Peggy Seeger is totally unique. Sister of Pete Seeger (the great-grandfather of USA folk revivial) and partner of the late Ewan MacColl, theorist and practitioner of UK folk revival), she has carved a special niche for herself in both these countries. Trained in both classical and folk music, her experience spans 55 years of performing, travel and songwriting. She'll sing an unaccompanied traditional ballad, follow it with a tall tale about a circus high-diver, then launch into a topical song about drugs, war, hormones, politicians, unions, women, love or ecology. A multi-instrumentalist (piano, guitar, 5-string banjo, autoharp, English concertina and Appalachian dulcimer), she is probably best known for her feminist songs (such as Gonna Be an Engineer) and for The Ballad of Springhill, which latter is rapidly becoming regarded as a traditional song.
Born in 1935, she regards herself as "seasoned and in my prime". She has has made 23 solo recordings and has participated in over a hundred recordings with other artists. A native North American, she made her home in England with MacColl for 35 years. She returned to the USA for sixteen years but has returned permanently to the UK where her 3 children and 9 grandchldren live. She regards England as Home.
Peggy calls Borderline Books ‘A national treasure’ and mentioned us in her memoir, First Time Ever.
Michael Rosen is one of Britain’s best loved writers and performance poets for children and adults. His first degree was from Wadham College, Oxford and he went on to study for an MA and a PhD.
He is currently Professor of Children’s Literature at Goldsmiths, University of London where he co-devised and teaches an MA in Children’s Literature.
Michael is also a popular broadcaster and has presented BBC Radio 4’s acclaimed programme about language, “Word of Mouth” since 1998, as well as regularly presenting documentary programmes for BBC Radio 4 and BBC Radio 3, including the Sony Gold Award-winning “On Saying Goodbye”.
Michael has published in the region of 200 books for children and adults, including “The Sad Book” with Quentin Blake (Walker Books), “We’re Going on a Bear Hunt” with Helen Oxenbury (Walker Books) - made into an animated film for Channel 4 broadcast Christmas Day 2016 - and “A Great Big Cuddle” with Chris Riddell (Walker Books) . His poetry for adults includes “Don’t Mention the Children” (Smokestack) and “Selected Poems” (Penguin).
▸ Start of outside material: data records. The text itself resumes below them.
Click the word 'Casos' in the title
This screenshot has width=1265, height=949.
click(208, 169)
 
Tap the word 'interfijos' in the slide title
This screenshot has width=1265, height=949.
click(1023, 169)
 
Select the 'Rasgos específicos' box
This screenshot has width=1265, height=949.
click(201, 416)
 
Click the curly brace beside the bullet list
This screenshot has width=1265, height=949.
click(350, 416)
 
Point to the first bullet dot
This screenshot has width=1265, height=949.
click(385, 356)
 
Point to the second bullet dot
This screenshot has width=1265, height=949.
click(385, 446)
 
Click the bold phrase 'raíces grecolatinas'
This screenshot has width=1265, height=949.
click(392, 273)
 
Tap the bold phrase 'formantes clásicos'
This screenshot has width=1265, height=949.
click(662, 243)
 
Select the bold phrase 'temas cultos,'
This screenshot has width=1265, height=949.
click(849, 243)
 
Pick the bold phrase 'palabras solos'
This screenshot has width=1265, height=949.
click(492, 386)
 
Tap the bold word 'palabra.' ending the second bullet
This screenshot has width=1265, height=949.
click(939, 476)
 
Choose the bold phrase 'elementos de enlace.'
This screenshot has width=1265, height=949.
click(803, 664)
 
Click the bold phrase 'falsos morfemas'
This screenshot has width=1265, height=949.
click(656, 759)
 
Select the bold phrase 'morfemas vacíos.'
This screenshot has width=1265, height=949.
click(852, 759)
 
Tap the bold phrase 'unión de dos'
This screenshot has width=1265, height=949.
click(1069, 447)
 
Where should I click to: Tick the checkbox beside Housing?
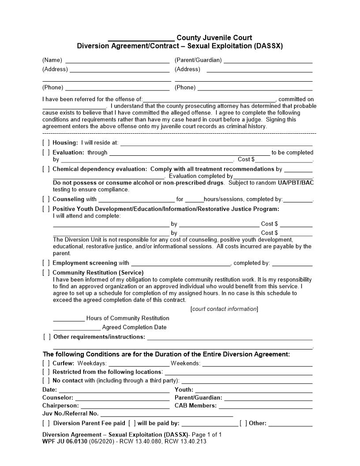(46, 143)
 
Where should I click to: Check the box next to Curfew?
(46, 363)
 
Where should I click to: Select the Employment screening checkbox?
(46, 263)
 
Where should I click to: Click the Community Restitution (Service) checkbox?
(46, 272)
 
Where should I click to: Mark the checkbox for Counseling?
(46, 199)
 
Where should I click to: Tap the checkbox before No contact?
(46, 380)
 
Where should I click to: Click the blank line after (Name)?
(117, 60)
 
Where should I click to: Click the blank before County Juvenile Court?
(141, 38)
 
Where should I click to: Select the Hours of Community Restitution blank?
(68, 319)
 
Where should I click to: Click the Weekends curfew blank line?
(257, 364)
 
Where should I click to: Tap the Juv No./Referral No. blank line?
(166, 414)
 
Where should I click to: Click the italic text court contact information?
(225, 309)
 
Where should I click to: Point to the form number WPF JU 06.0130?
(65, 441)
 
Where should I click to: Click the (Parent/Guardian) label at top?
(198, 60)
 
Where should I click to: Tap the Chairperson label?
(60, 406)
Non-fiction work for adults includes “Good Ideas: How to Be Your Child’s (and Your Own) Best Teacher” (John Murray), “The Disappearance of Emile Zola, Love, Literature and the Dreyfus Case” (Faber), and his memoir “So They Call You Pisher!” (Verso).
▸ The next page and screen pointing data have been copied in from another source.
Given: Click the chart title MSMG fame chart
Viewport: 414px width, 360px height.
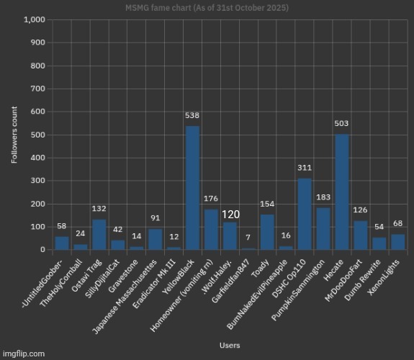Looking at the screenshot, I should tap(207, 8).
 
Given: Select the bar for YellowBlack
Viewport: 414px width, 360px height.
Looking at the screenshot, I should tap(192, 187).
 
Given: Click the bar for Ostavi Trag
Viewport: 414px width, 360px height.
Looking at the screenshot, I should tap(99, 234).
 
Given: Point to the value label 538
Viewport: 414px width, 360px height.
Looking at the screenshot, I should tap(192, 115).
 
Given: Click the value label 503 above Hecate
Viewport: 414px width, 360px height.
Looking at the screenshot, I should tap(342, 123).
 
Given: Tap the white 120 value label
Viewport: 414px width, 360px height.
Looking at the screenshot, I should tap(230, 215).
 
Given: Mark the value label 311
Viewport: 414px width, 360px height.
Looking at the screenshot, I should tap(305, 168).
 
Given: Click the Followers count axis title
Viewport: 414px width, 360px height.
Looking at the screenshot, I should tap(14, 135).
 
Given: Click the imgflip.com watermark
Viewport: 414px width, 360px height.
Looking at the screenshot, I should tap(23, 354).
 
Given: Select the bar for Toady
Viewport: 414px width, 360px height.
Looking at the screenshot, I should tap(267, 232).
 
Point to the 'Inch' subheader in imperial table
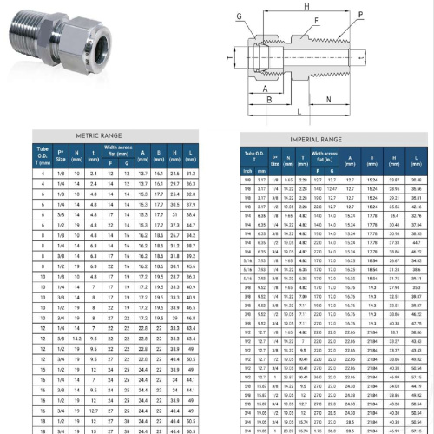(248, 169)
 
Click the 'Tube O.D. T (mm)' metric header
(43, 157)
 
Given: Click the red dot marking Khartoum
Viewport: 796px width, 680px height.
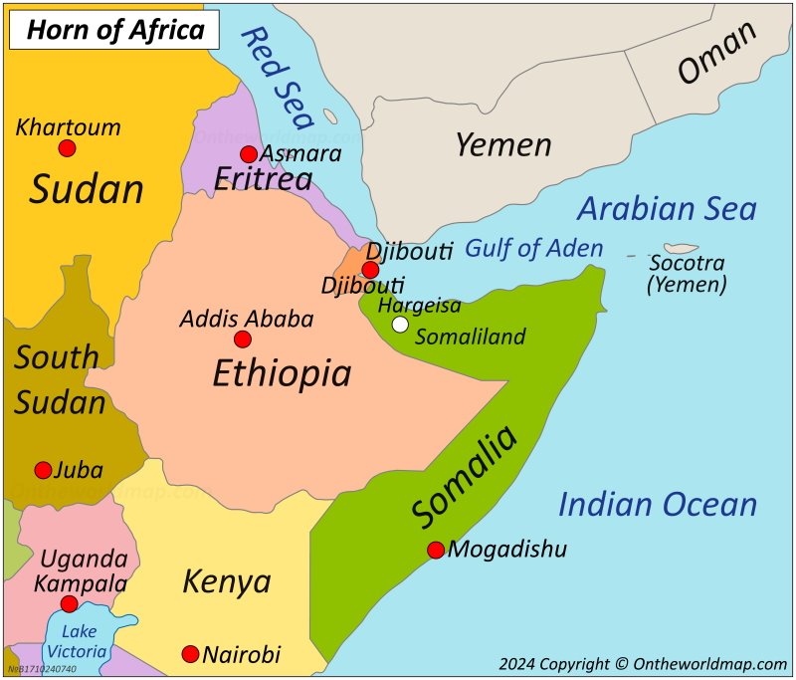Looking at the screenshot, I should tap(67, 148).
Michael writes a monthly open “letter” to the Secretary of State for Education in The Guardian where he critiques Government policy on schools from the standpoint of a parent. He visits schools, teachers’ conferences and university teacher training departments where he is in demand to give performances, workshops and keynote addresses. He also appears regularly at literary festivals all over the UK and Ireland.
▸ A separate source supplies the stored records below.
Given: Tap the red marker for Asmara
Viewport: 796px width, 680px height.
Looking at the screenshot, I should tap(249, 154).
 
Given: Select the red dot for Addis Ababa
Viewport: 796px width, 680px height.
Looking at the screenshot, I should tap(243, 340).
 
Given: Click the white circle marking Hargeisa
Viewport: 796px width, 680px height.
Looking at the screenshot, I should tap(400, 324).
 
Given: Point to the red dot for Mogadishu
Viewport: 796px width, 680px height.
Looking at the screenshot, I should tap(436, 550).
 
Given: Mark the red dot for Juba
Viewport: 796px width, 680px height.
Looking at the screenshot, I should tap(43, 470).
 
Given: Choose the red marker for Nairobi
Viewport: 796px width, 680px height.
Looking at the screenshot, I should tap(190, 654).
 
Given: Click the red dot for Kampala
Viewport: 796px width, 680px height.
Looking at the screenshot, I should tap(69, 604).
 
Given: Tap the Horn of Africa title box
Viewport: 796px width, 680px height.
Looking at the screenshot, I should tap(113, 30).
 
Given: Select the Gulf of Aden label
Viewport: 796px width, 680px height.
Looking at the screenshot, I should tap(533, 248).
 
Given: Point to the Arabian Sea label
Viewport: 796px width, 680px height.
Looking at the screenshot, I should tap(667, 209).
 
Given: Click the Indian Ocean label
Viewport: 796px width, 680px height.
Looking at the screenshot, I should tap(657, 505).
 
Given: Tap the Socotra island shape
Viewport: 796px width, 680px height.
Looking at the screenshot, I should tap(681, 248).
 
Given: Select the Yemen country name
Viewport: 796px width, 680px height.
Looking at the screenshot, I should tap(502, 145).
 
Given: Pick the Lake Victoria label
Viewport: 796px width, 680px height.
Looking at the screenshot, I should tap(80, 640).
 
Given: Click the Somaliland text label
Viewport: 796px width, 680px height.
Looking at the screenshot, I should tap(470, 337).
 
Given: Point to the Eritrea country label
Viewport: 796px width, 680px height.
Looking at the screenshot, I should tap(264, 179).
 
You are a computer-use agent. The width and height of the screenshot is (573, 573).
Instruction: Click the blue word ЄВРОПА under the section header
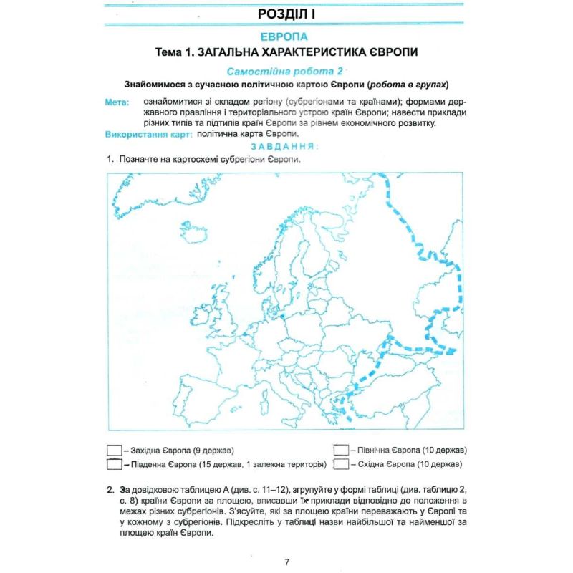click(285, 37)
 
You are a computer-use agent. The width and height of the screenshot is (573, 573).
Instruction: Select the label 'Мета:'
click(117, 102)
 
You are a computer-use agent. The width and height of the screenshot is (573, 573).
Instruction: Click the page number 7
click(286, 561)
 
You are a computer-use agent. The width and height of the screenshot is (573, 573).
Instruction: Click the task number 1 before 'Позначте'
click(110, 159)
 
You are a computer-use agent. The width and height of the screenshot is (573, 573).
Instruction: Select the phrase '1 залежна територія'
click(284, 464)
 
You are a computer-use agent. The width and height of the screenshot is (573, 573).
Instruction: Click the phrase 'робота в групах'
click(415, 83)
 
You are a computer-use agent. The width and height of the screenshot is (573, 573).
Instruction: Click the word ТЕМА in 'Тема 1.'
click(170, 52)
Michael has received several honorary awards, including degrees from the Open University, the University of Exeter, the University of London Institute of Education and the University of East London/Tavistock and Portman NHS Trust. For outstanding contribution to children’s literature he received the Eleanor Farjeon Award and was Children’s Laureate 2007-2009. In recognition of his contribution to the profile of French culture in the UK, he was made Chevalier de l’Ordre des Arts et des Lettres.
Michael’s Youtube channel – “Kids’ Poems and Stories with Michael Rosen” has been viewed over 45 miilion times around the world.